De nombreuses études ont exploré les origines du patriarcat, indiquant qu'il s'agissait d'un choix fait au cours de l'évolution sociale. L'un des arguments en faveur de son origine, par cultures pastorales, se trouve dans un document rédigé par la Dre. Anke Becker de l'université de Harvard. Elle y décrit comment et pourquoi une culture pastorale, distincte des cultures d'agriculture et d'élevage, a favorisé l'évolution de la domination masculine. Les hommes vivaient et dormaient avec le troupeau, retournant de temps en temps au camp où les femmes s'occupaient des enfants. Son étude portait sur l'équilibre – ou déséquilibre – homme/femme, mais nous pouvons aller plus loin.

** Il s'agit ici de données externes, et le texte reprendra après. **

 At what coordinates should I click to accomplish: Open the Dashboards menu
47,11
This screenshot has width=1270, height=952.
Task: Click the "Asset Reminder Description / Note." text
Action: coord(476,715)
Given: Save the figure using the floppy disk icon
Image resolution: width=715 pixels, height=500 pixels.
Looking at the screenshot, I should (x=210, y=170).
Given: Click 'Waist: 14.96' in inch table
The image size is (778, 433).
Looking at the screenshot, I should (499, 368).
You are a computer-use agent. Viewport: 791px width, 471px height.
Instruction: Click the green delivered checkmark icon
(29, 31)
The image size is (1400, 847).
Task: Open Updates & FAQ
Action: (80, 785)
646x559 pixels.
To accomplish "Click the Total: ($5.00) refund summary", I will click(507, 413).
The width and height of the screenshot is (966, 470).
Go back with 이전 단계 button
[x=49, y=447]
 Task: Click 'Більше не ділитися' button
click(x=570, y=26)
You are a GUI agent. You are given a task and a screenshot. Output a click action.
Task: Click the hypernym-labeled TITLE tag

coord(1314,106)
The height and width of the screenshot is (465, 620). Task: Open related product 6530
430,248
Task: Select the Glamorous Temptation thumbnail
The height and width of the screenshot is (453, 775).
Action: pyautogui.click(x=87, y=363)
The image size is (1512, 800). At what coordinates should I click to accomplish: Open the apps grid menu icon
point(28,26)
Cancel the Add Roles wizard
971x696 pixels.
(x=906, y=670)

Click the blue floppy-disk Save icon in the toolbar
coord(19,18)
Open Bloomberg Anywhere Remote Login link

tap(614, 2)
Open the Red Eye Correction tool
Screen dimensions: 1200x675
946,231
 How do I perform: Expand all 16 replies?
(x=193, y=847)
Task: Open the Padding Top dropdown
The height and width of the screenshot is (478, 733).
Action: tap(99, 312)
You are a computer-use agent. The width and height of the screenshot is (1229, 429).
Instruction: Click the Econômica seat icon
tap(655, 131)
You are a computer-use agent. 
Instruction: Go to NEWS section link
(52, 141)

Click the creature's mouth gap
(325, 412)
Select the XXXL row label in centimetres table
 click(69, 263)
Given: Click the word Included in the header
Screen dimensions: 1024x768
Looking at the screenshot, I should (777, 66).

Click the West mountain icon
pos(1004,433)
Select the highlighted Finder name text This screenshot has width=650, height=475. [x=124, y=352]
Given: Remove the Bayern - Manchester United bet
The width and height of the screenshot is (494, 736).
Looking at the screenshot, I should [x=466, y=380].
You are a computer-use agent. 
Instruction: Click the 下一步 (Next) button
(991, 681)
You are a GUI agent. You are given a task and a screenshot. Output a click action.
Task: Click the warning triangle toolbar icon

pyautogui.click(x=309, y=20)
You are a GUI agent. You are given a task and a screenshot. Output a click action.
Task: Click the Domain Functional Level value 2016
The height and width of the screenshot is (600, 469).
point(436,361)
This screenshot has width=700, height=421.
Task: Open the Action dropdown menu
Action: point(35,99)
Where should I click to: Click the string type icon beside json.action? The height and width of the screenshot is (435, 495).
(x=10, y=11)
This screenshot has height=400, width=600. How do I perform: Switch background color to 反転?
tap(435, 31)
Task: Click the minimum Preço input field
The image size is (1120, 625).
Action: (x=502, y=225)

Ces hommes suivaient les animaux, les protégeaient de leurs prédateurs et leur prenaient les animaux dont ils avaient besoin pour se nourrir. Grâce à cette exposition étroite, ils ont été contaminés par des maladies inter-espèces et les survivants sont finalement devenus eux-mêmes les vecteurs de ces maladies lorsqu'ils étaient en contact avec d'autres personnes. Au fil du temps, ils ont également développé un sentiment de propriété à l'égard de leur troupeau. Le protégeant d'abord des prédateurs naturels, leur propriété a évolué vers la protection du troupeau contre d'autres hommes. Il incombait donc aux femmes de produire davantage d'hommes pour aider à la défense du troupeau - une préférence pour un enfant mâle et pour des familles plus nombreuses.
Dans les sociétés indigènes, il n'y avait pas d'élevage. Toutes les créatures étaient considérées comme une famille et les humains se plaçaient dans le rôle du plus jeune de la fratrie, celui qui apprenait de tous les anciens. Comme pour le respect du genre, ils respectaient également l'autonomie de ces anciens. Ils ont appris à considérer leur rôle comme celui d'un gardien de l'équilibre entre les membres de cette famille. Cela allait jusqu'à s'assurer qu'ils n'accaparaient pas une plus grande part des ressources et, associé au respect du genre, cela favorisait les petites familles afin de maintenir leur proportion dans la société élargie.
J'en suis venu à penser que les hiérarchies plus marquées se sont détachées d'un système stable, une forme de ce que l'on trouve dans les communautés indigènes dans de nombreux endroits du monde. Certains peuples algonquiens ont vu les hiérarchies plus marquées dans leur concept du Windigo, un monstre qui ne respectait pas les règles et qui s'attaquait aux anciens, et même à d'autres humains dans les moments difficiles. Certains peuples algonquiens de la côte atlantique ont d'abord considéré que les hommes petits et affaiblis qui arrivaient sur leurs côtes avaient besoin de leur aide. Lorsqu'ils ont pris connaissance du besoin rapace qu'avaient ces nouvelles personnes d'acquérir, de posséder, ils en sont venus à les considérer comme le Windigo, un monstre déterminé à consommer tout ce qui se trouvait sur son chemin.